Common sense demands reformation of UK drug laws
The UK’s ‘War on Drugs’ has been resoundingly lost. It’s only demonstrable results have been the criminalization of thousands of users who are badly in need of better medical help, and the financial ascension of global crime syndicates. The Coalition government must consider a new approach.
Calls for a new approach to UK drug policy have been growing in recent weeks. The Observer’s recent editorial remarked – tongue firmly in cheek – that:
“If the purpose of drug policy is to make toxic substances available to anyone who wants them in a flourishing market economy controlled by murderous criminal gangs, the current arrangements are working well.”
In July, Stephen Rolles – senior policy analyst at Transform Drug Policy Foundation – produced a detailed study in which he drew attention to a growing consensus within the drug field:
“The prohibition on production, supply, and use of certain drugs has not only failed to deliver its intended goals but has been counterproductive. Evidence is mounting that this policy has not only exacerbated many public health problems… but has created a much larger set of secondary harms associated with the criminal market.
“These now include vast networks of organised crime, endemic violence related to the drug market, corruption of law enforcement and governments, militarised crop eradication programmes… and funding for terrorism and insurgency.”
Rolles’s meticulous study was based on evidence provided by a range of UK committees and think-tanks, as well as recent UN reports.
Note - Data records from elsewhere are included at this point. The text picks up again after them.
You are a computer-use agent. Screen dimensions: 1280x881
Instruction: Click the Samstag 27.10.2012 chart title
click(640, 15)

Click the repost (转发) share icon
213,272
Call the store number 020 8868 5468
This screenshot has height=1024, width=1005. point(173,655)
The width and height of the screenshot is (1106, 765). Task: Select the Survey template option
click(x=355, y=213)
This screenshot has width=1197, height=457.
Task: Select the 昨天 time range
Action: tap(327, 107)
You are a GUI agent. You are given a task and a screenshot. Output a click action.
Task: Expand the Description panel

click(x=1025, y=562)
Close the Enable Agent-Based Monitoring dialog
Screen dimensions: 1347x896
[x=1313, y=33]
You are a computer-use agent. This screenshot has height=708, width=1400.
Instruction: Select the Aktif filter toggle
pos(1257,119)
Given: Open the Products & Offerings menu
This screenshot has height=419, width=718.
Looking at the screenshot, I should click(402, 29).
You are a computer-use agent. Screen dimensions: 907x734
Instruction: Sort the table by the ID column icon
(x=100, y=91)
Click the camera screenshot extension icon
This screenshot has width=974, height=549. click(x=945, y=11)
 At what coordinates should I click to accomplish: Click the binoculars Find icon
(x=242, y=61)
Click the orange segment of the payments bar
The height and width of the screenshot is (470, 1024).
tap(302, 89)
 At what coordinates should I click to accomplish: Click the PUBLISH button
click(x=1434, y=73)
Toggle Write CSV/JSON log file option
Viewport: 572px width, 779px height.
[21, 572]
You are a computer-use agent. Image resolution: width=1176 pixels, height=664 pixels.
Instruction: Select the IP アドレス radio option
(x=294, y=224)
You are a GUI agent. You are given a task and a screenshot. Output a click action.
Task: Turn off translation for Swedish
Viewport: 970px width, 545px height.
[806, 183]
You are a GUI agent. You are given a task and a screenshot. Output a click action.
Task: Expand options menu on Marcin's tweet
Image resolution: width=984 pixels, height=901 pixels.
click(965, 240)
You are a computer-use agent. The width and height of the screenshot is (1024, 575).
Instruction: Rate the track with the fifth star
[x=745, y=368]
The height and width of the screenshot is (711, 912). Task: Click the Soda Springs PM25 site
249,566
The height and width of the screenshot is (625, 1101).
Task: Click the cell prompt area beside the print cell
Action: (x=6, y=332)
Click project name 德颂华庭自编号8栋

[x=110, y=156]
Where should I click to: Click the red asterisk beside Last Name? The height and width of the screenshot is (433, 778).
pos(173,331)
Its demand for the debate on drug legislation to move beyond “populist politics and tabloid headlines” and onto a consideration of “a risk guided regulatory approach” which would provide “a more pragmatic public health model” and transform “a proportion of existing criminal profits into legitimate tax revenue” could not have been more clearly presented.
Indeed, just this week, the study was praised by Sir Ian Gilmore, former president of the Royal College of Physicians, who agreed that moving from prohibition towards regulation and taxation would “drastically reduce crime and improve health.”
In light of such evidence, it would appear that common sense simply demands that the coalition government rethink UK drug policy. Even if you ignore the fact that alcohol and tobacco together account for more deaths than AIDS, legal drugs, illegal drugs, road accidents, murder and suicide combined, all the while remaining perfectly legal. And even if you ignore the fact that the UK has completey failed to combat the health issues related to drug addiction, the financial implications of drug policy reform demand consideration.
A study undertaken by Transform in 2004 revealed that a regulatory approach to drug policy would have produced “a net saving to tax payers of up to £13.943billion”. The Independent Drug Monitoring Unit found that taxation on current levels of imported drugs would bring in anywhere between £3.4billion and £6.4billion in extra tax revenue per year.
Meanwhile, evidence from Portugal and the Netherlands reveals clearly that the decriminalisation of drugs has had very few adverse effects. On the contrary; in both countries, the amount of drug-related infections and deaths has plummeted, and overall usage has declined among teenagers. In Portugal, a detailed study concluded that:
“None of the fears promulgated by opponents of Portuguese decriminalization have come to fruition, whereas many of the benefits predicted by drug policymakers from instituting a decriminalization regime have been realised.”
Facts such as these are irrefutable, and for a government that is so hell-bent on saving every last penny, cannot be ignored. When David Cameron (with the aid of his running mate, The Sun) is so desperate to claw back £1.5billion from “benefit scroungers,” it would be sheer stupidity for him not to examine the possibility of legislative reform – the blueprint for which already exists – that could potentially save ten times that amount of public funds, and which has the backing of numerous authoritative voices.
A major review of drug policy is due in December of this year. At a time when other European countries are already reaping the benefits of a regulatory approach, Latin American states such as Mexico are beginning to move in a similar direction, and even American legislatures are considering legalising cannabis, it would be foolish for the UK not to seriously look at the option of decriminalization.
It is high time that Cameron and the rest of the coalition recognised that the ‘War on Drugs’ has been lost, and that a new approach is desperately needed. If this government is truly concerned with the economic and medical health of this nation, it will take steps to reform our drug laws. Rational science and simple common sense demand it.